Not to be confused with the Web Comic Murphy's Law, although quite a bit of PVT Murphy's Law can be found online here. PVT Murphy's Law can be seen every week in the print version of the Army Times newspaper.
This webcomic includes examples of the following tropes:
- The Alcoholic: Implied to be quite a few of them in the Army. Every time Murphy's brigade rotates home from a deployment, a beer company executive can be seen bolting upright in bed because he felt a disturbance in the force from the soldiers thinking so hard about how much they look forward to their first drink in months.
- Artifact Title: Private Murphy got promoted long ago, and several times since then. His promotion through the ranks is typically reflected in the titles of the printed collections of the comics.
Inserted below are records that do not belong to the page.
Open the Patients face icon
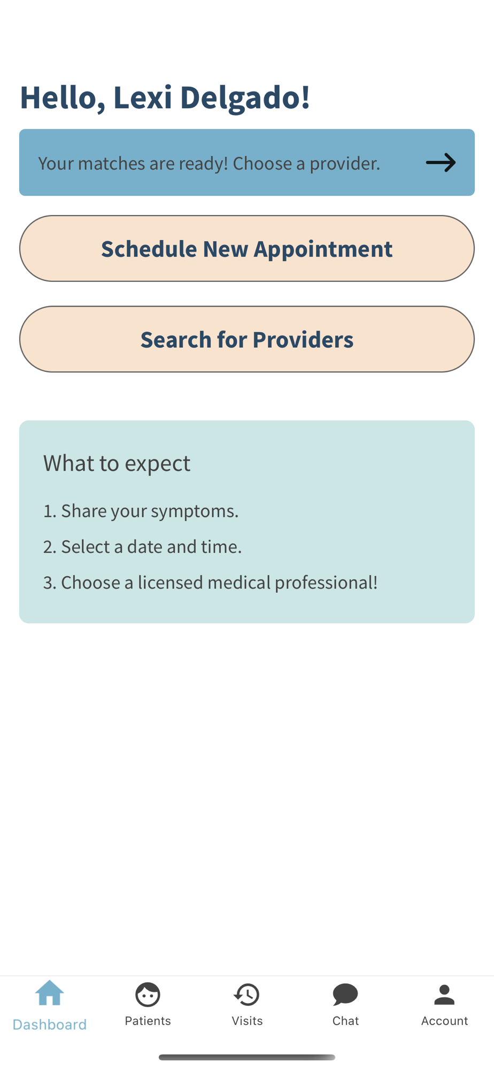The image size is (494, 1070). coord(148,995)
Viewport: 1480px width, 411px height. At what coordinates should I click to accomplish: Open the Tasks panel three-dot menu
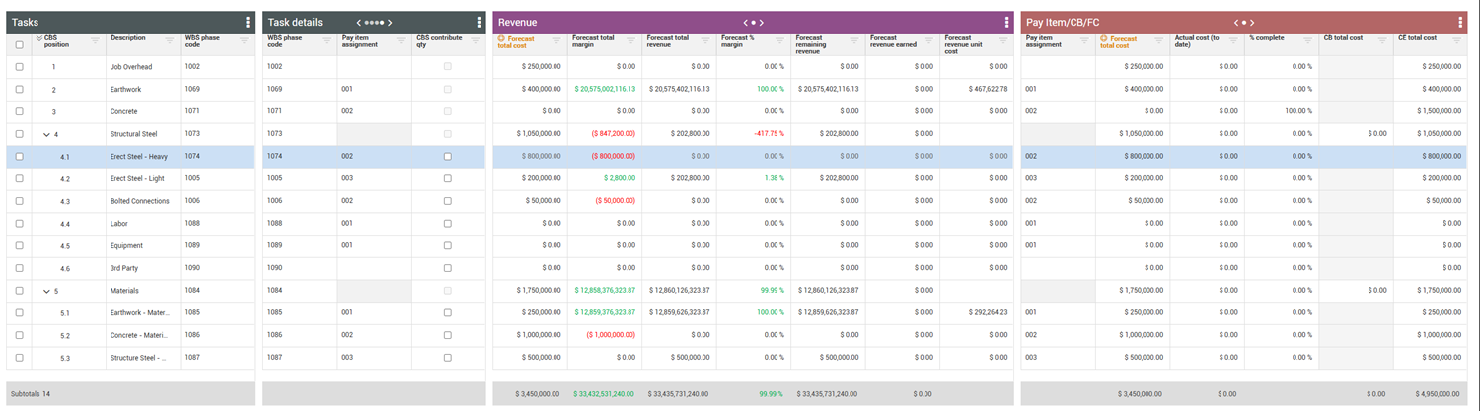point(246,22)
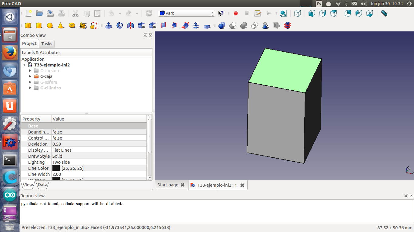414x232 pixels.
Task: Expand the G-torsion tree node
Action: tap(30, 71)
- Crossover: A brief one with Air Force Blues.
- Curb Stomp Battle: As mentioned above, Murphy expects one when he's told he is going to be fighting against an Airman during a boxing tournament. Unfortunately, as the airman is an unexpectedly huge brute, it does turn out to be a Curb Stomp Battle, except Murphy's not doing the stompin'.
- Drill Sergeant Nasty: Several times. Notably a Take That was aimed at a Real Life Drill Sergeant Nasty who was demoted a single paygrade after being convicted of abusing his recruits.
- Honest John's Dealership: A literal loan shark at a car dealership is once shown asking Murphy about the length of his enlistment (presumably trying to gauge how much money Murphy could conceivably afford to pay for a car, so he can sell him the highest priced car in that range).
- Truth in television here most military bases are surrounded by similarly run used car dealers, stereo shops, etc., that exist only to prey on soldiers' wallets.
- Important Haircut: Murphy gets a buzz cut when he enters basic. And has to pay for it.
- It's Raining Men: S Sgt Murphy is a paratrooper, although the only times he ever uses this skill is during his training.
- Leeroy Jenkins: Murphy's battalion commander is implied to be one.
- Mildly Military: Murphy himself at times, on one occasion, he states this as the reason he doesn't like visiting Air Force units.
- Pin-Pulling Teeth: Murphy takes a grenade pin in his teeth and thinks, "This is how John Wayne does it! beat The Duke must have had a hell of a dental plan!"
- Battlefields Are Gymnasiums: One comic featured Murphy doing chinups on the barrel of an Bradley IFV. He got yelled at for it by the vehicle's commander.
- Real Life Writes the Plot: In one comic, Murphy is seen sitting on his cot, opening a Care Package, shouting "Mom sent commo!"
- When this one came out in 2004, radio comunications were a problem for troops stationed in Iraq.
- Second Love: As far as the comic's representation of Murphy's love life goes, Murphy's wife Anna.
- Snipe Hunt: Murphy gets sent on one of these as a new arrival to his division, told to fetch such items as "gird squares". Later on, after his promotion to sergeant, he assigns such a task to a newbie, but it backfires.
- Soldiers At the Rear: There's a comic about "Fobbits"; in a visual pun, it's Bilbo in a flack vest and AC Us (and a bag of snacks from the FOB's PX).
- Take That: One aimed at Kid Rock, and also one aimed at a Drill Sergeant Nasty who was demoted for abusing his recruits. The latter featured the Drill Sergeant tumbling down a flight of stairs (labeled with the Army Core Values) and landing on his face.
- Visual Pun: Murphy depicted as an earthworm while trying to low-crawl (he gets told to low-crawl lower), Murphy opening a care package from home, while surrounded by vultures wearing Army uniforms, a giant cockroach in charge of on-base housing, you get the general idea.
- War On Terror: Yellowish-Orange, depending on if Murphy is deployed or not, considering his occupation. Typically only serves as background to the comic, which is mostly based around topical humor or bored soldier hijinks.